**WHAT IS NEEDED:**
Leave out every picture, and restate word for word only the lines from the one containing "Given: Click the" through the end of the material.

**PROVIDED MATERIAL:**
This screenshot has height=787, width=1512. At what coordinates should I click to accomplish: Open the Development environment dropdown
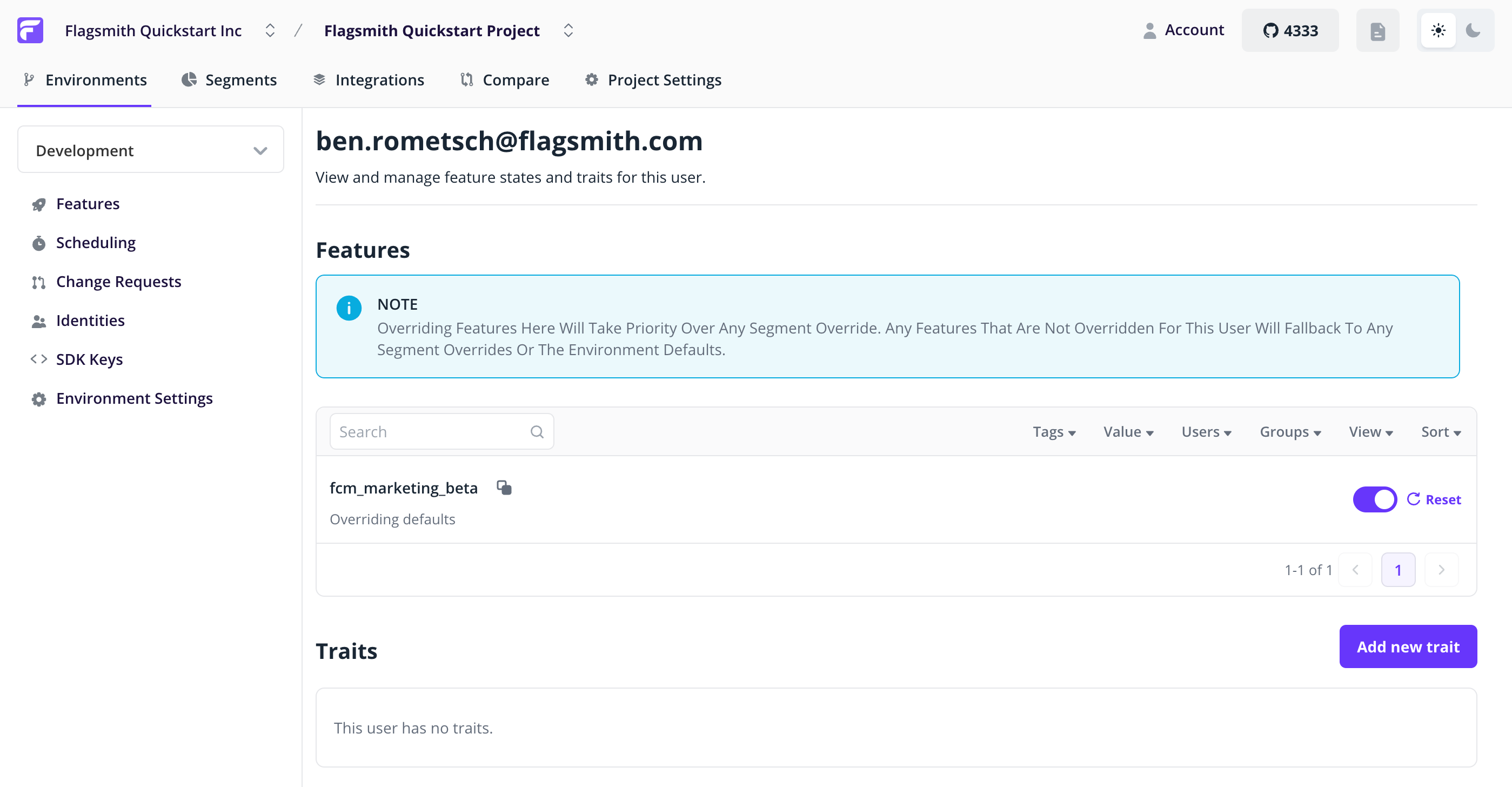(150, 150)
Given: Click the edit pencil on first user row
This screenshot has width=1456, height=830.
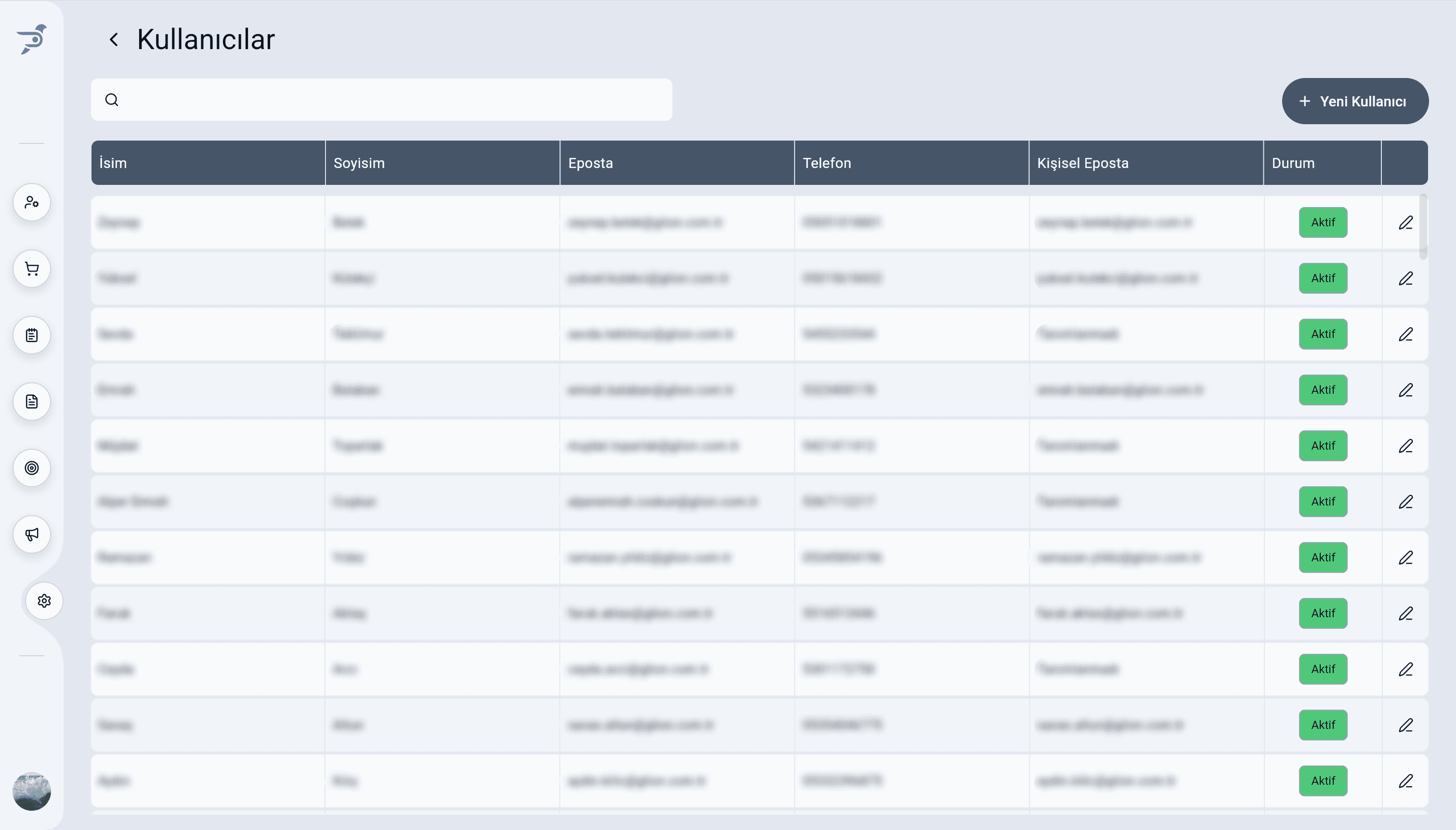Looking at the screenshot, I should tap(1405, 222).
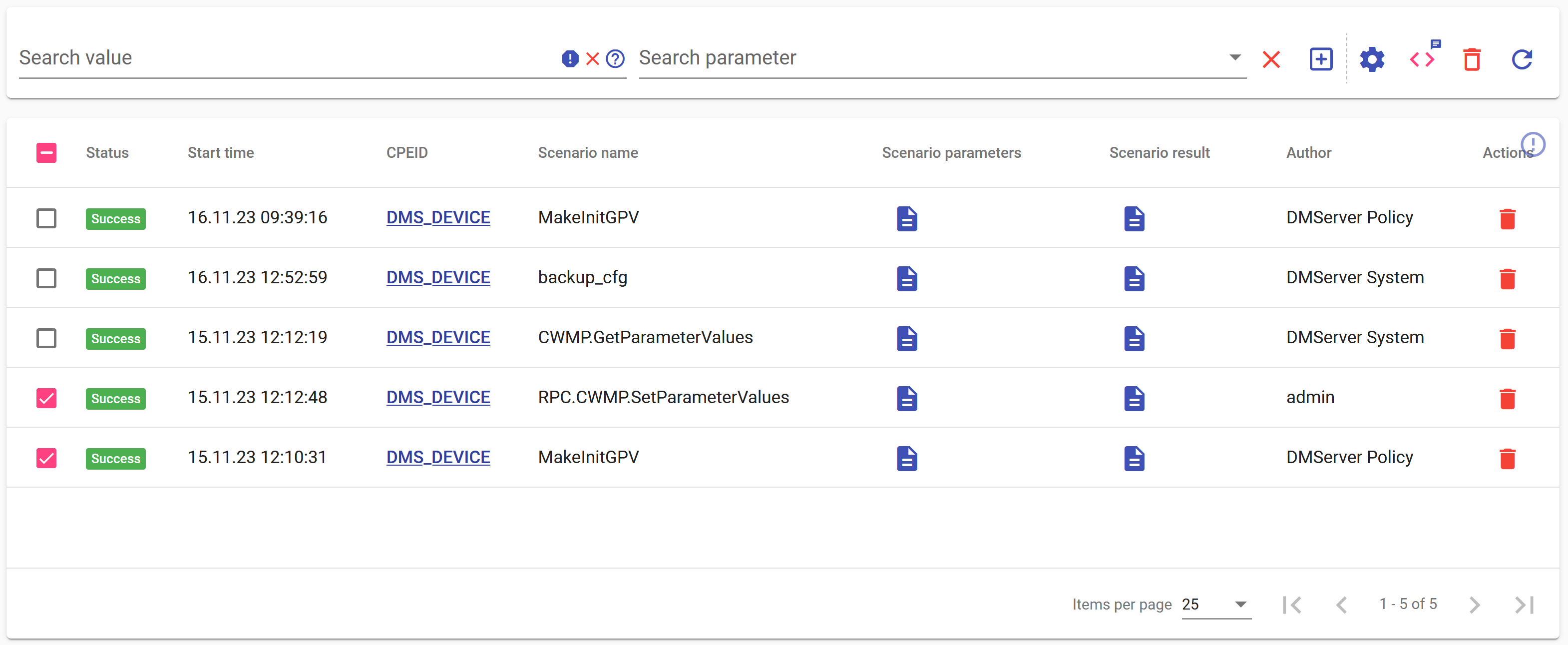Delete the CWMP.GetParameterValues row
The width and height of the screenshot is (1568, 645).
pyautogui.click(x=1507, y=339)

**WRITTEN RESPONSE:**
Given: Click the edit pencil on first user row
This screenshot has width=1456, height=830.
Looking at the screenshot, I should tap(1405, 222).
Delete the CWMP.GetParameterValues row
The width and height of the screenshot is (1568, 645).
pyautogui.click(x=1507, y=339)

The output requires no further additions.